Stakeholders Across the Spectrum Ask FERC to Reconsider Its PJM Capacity Market Ruling
Clean energy advocates, power plant owners and states fear FERC overstepped its bounds in demanding a remake of country’s biggest capacity market.
Power plant operators, environmental and consumer groups, and states covered by PJM Interconnection are asking the Federal Energy Regulatory Commission to reconsider what may be the biggest change to U.S. energy markets in decades.
They argue that FERC stepped outside its legal authority with its June order demanding that grid operator PJM remake its capacity market, and should throw out its current plan and start over as a result.
In a 3-2 ruling that came as a shock to many in the industry, FERC rejected PJM’s current capacity market as “unjust and unreasonable.” Regulators ordered PJM to come back with a new market construct that would have significant effects on state-subsidized generation resources, such as nuclear power plants with zero emissions credits (ZECs) or wind and solar projects backed by a state renewable portfolio standard (RPS).
Last week’s deadline for filing requests for a rehearing of the order drew a broad range of complaints and critiques from a broad swath of stakeholders in the process, as noted by Ari Peskoe, director of the Electricity Law Initiative at Harvard University.

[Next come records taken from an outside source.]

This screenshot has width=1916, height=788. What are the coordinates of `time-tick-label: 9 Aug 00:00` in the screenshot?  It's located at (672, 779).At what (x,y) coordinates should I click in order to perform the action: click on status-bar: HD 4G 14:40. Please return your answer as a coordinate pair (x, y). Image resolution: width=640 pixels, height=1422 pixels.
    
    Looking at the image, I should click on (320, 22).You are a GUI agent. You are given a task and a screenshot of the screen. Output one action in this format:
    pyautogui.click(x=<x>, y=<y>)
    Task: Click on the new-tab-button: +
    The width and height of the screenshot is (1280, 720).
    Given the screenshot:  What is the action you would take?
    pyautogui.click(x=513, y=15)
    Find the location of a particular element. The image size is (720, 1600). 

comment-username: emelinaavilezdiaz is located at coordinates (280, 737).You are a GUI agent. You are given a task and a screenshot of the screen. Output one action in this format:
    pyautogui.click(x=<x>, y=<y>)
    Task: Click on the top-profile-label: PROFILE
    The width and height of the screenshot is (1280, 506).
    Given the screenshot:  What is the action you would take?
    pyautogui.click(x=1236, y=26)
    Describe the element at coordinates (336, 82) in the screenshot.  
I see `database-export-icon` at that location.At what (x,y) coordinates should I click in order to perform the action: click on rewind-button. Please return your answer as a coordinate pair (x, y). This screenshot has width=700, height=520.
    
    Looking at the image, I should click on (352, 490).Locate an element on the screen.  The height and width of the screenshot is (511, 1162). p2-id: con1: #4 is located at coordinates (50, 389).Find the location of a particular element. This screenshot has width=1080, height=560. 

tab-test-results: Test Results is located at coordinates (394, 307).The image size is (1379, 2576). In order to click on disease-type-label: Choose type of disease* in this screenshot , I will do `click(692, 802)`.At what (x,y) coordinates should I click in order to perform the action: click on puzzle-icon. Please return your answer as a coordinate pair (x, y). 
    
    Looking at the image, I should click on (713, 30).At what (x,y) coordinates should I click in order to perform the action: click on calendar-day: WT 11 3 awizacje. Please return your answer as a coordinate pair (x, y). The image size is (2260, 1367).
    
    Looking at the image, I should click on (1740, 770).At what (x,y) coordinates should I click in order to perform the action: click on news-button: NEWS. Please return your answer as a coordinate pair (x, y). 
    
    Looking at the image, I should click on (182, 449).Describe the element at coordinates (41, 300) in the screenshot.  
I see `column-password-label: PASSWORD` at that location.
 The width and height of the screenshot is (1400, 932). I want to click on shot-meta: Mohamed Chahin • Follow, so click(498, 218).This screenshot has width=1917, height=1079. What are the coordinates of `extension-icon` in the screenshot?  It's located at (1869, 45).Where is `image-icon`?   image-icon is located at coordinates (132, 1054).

Many focused on the unprecedented interference into state energy policies that the order represents — the same issue that led FERC Commissioners Cheryl LaFleur and Richard Glick to vote against the order.
Regulators for the states of Illinois and New Jersey, which are proposing ZECs to support nuclear power, expressed their concerns that FERC’s order would pre-empt those policies. Such a move “crosses the clear jurisdictional boundary between the states” and FERC, according to the Illinois Commerce Commission.
Clean Energy Advocates — a group including Earthjustice, Natural Resources Defense Council, Sierra Club, Sustainable FERC Project, and Environmental Defense Fund — agreed with state regulators in its filing. The group noted that the order appears to draw an “arbitrary” line around ZEC and RPS programs, while ignoring the multitude of other state and federal policies affecting the market price of grid resources.